"Ando no rastro dos poetas, porém descalça... Quero sentir as sensações que eles deixam por ai"



sábado, 28 de janeiro de 2012

O terrível dia de abrir as pernas


Homens pensam que abrir as pernas é a maior moleza: só deitar ali, arrancar a calcinha e correr pro abraço.
Na maioria das vezes é até verdade, mas um dia no ano, durante muitos anos, esse ato tão banal e corriqueiro vira um martírio abissal: o dia do papanicolau.

Menos uma data santa e muito mais um mergulho no inferno do desconforto, o dia começa com aquele famoso “pode se despir e colocar esse avental com a abertura voltada pra trás”.
Peladas, descalças sobre o chão frio e com um ventinho batendo na bunda, vamos nos encaminhando para a sala de exame.
Ao abrir a porta, temos a visão do hall do Hades: uma maca coberta por lençol de papel, dois apoios para os pés, um computador esquisitão e um médico com sorriso polido.

Deitamos. Deslizamos a bunda até a beira da maca, abrindo até a alma para a exploração iminente, encaixamos os calcanhares nos apoiadores.
“Agora relaxe.”
Então ele adentra o âmago do nosso ser.
Gelado, fino, metálico.
Um troço bizarro chamado espéculo.
Ele percorre o caminho e chega ao ponto final: ali pertinho do colo do útero, onde alguns homens adoram brincar de bate-estaca, nos provocando sensações tão agradáveis quanto uma perfuração de tímpano.
E, então, expiramos aliviadas.
Por pouco tempo.
Algo dentro de nós se expande e alarga.
Quer dizer, mais ou menos dentro. Dentro e fora, pra ser exata.
O bico de pato estilizado afasta nossas caras-metades inferiores até que a zona do agrião fique absolutamente livre para o ataque final: o dedo.
E nessa hora uma tremenda vulnerabilidade nos assola.
Além de escancaradas, temos um pedaço de mão cutucando cada canto e cavidade, procurando caroços, carnes estranhas e toda sorte de possíveis doenças.
Mas não é nelas que pensamos enquanto nossa bexiga é pressionada e os ovários são coçados.
Pensamos é no quanto aquela situação lastimável vai durar.
E então, num transe anual, enxergamos o mundo através dos olhos de Einstein: o tempo é mesmo relativo.
O exame nunca dura mais que cinco minutos, mas parece que daria para assistirmos a trilogia de O Senhor dos Anéis na seqüência.

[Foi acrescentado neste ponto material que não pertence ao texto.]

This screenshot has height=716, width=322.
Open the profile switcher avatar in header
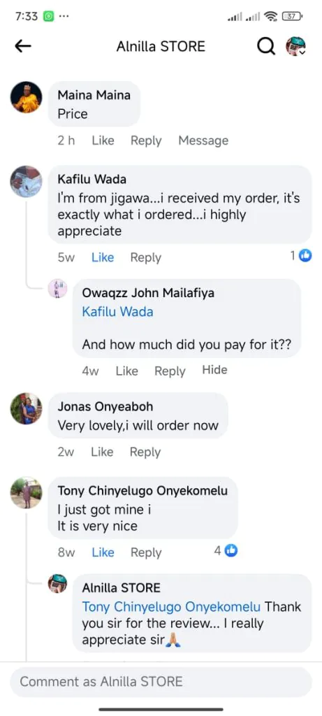pyautogui.click(x=295, y=46)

O dedo é retirado, mas não é o fim.
É o anúncio da hora da entrada de um tipo de palito de sorvete que escarafuncha e raspa nossas umidades para retirar o “material” que será analisado e dirá se nossa querida está 100% em ordem e habilitada para uso contínuo.
Só daí somos despirulitadas e fechamos tudo o que estava aberto.

E pensar que a homarada faz o maior estardalhaço e arma um baita dramalhão só por causa de uma mera dedadinha no traseiro.